++++ MATERIAL PROVIDED ++++

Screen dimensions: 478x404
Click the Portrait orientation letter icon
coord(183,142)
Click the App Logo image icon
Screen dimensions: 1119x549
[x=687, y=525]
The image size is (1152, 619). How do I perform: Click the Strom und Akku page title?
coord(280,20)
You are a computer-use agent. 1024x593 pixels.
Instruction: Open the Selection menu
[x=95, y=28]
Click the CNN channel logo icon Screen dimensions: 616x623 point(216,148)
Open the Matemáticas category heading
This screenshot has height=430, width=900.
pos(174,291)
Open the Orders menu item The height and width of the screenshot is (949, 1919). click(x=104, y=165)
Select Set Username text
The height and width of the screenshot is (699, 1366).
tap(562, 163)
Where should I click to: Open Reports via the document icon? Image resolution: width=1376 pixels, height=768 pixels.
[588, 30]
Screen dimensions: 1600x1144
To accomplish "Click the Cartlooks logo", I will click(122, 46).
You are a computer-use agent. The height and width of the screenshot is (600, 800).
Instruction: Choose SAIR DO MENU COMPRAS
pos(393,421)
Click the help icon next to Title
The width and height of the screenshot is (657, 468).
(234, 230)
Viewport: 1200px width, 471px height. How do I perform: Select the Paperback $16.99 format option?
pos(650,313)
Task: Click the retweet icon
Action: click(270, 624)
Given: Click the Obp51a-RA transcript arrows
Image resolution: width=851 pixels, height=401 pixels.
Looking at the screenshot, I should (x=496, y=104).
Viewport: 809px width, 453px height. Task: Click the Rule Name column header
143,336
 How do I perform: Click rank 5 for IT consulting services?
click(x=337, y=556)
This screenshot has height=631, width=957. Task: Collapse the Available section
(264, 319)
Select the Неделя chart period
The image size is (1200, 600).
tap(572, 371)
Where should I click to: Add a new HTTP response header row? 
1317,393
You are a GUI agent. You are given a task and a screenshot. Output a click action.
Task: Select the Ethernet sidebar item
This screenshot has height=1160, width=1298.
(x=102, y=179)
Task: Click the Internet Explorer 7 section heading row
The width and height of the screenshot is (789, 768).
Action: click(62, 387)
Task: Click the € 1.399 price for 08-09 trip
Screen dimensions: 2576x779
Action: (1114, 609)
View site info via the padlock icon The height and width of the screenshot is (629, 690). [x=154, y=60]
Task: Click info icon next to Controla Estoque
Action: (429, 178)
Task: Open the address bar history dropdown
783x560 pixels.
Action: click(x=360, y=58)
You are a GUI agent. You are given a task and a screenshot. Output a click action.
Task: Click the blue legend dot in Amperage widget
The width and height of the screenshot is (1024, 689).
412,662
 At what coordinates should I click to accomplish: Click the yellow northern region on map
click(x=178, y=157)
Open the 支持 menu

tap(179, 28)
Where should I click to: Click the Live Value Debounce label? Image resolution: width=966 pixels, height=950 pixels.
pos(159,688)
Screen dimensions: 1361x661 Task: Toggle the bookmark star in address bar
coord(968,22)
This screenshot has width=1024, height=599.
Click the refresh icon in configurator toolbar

++++

◆ **WHAT IS BEING ASKED**: Everything in the data above should be set down again precisely.

◆ **SOLUTION**:
Screen dimensions: 478x404
Click the Portrait orientation letter icon
coord(183,142)
Click the App Logo image icon
Screen dimensions: 1119x549
[x=687, y=525]
The image size is (1152, 619). How do I perform: Click the Strom und Akku page title?
coord(280,20)
You are a computer-use agent. 1024x593 pixels.
Instruction: Open the Selection menu
[x=95, y=28]
Click the CNN channel logo icon Screen dimensions: 616x623 point(216,148)
Open the Matemáticas category heading
This screenshot has height=430, width=900.
pos(174,291)
Open the Orders menu item The height and width of the screenshot is (949, 1919). click(x=104, y=165)
Select Set Username text
The height and width of the screenshot is (699, 1366).
tap(562, 163)
Where should I click to: Open Reports via the document icon? Image resolution: width=1376 pixels, height=768 pixels.
[588, 30]
Screen dimensions: 1600x1144
To accomplish "Click the Cartlooks logo", I will click(122, 46).
You are a computer-use agent. The height and width of the screenshot is (600, 800).
Instruction: Choose SAIR DO MENU COMPRAS
pos(393,421)
Click the help icon next to Title
The width and height of the screenshot is (657, 468).
(234, 230)
Viewport: 1200px width, 471px height. How do I perform: Select the Paperback $16.99 format option?
pos(650,313)
Task: Click the retweet icon
Action: click(270, 624)
Given: Click the Obp51a-RA transcript arrows
Image resolution: width=851 pixels, height=401 pixels.
Looking at the screenshot, I should (x=496, y=104).
Viewport: 809px width, 453px height. Task: Click the Rule Name column header
143,336
 How do I perform: Click rank 5 for IT consulting services?
click(x=337, y=556)
This screenshot has height=631, width=957. Task: Collapse the Available section
(264, 319)
Select the Неделя chart period
The image size is (1200, 600).
tap(572, 371)
Where should I click to: Add a new HTTP response header row? 
1317,393
You are a GUI agent. You are given a task and a screenshot. Output a click action.
Task: Select the Ethernet sidebar item
This screenshot has height=1160, width=1298.
(x=102, y=179)
Task: Click the Internet Explorer 7 section heading row
The width and height of the screenshot is (789, 768).
Action: click(62, 387)
Task: Click the € 1.399 price for 08-09 trip
Screen dimensions: 2576x779
Action: (1114, 609)
View site info via the padlock icon The height and width of the screenshot is (629, 690). [x=154, y=60]
Task: Click info icon next to Controla Estoque
Action: (429, 178)
Task: Open the address bar history dropdown
783x560 pixels.
Action: click(x=360, y=58)
You are a GUI agent. You are given a task and a screenshot. Output a click action.
Task: Click the blue legend dot in Amperage widget
The width and height of the screenshot is (1024, 689).
412,662
 At what coordinates should I click to accomplish: Click the yellow northern region on map
click(x=178, y=157)
Open the 支持 menu

tap(179, 28)
Where should I click to: Click the Live Value Debounce label? Image resolution: width=966 pixels, height=950 pixels.
pos(159,688)
Screen dimensions: 1361x661 Task: Toggle the bookmark star in address bar
coord(968,22)
This screenshot has width=1024, height=599.
Click the refresh icon in configurator toolbar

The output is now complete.